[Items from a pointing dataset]
-- start --
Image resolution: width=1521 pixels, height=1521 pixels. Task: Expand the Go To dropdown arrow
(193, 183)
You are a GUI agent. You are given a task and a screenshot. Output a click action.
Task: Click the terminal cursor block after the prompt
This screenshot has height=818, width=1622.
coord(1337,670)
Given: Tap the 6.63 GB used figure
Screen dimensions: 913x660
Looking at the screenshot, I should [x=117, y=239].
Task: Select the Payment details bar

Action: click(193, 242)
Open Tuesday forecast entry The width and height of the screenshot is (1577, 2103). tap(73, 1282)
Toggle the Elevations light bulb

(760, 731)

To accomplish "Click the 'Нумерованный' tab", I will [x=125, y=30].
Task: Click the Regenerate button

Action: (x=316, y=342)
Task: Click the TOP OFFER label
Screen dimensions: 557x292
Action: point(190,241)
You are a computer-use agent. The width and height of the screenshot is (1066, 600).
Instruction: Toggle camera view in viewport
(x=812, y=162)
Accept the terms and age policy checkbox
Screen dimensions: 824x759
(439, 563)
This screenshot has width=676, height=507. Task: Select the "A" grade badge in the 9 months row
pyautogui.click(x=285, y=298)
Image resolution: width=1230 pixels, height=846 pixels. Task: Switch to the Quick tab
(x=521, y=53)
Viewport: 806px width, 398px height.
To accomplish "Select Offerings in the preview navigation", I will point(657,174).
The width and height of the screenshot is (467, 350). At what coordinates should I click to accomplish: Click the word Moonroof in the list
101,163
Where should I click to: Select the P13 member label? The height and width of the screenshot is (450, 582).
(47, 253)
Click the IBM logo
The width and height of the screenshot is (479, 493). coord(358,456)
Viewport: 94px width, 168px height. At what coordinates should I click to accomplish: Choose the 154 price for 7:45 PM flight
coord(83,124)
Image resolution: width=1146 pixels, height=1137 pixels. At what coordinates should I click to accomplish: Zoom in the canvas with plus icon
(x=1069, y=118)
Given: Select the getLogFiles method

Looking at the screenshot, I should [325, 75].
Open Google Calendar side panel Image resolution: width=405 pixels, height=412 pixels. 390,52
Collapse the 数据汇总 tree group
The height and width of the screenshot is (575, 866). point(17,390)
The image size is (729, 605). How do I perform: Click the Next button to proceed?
-- end --
### Problem to solve
Count the lines in the items above that contain the string "accomplish", and reply with the number only.

### Completed exercise
5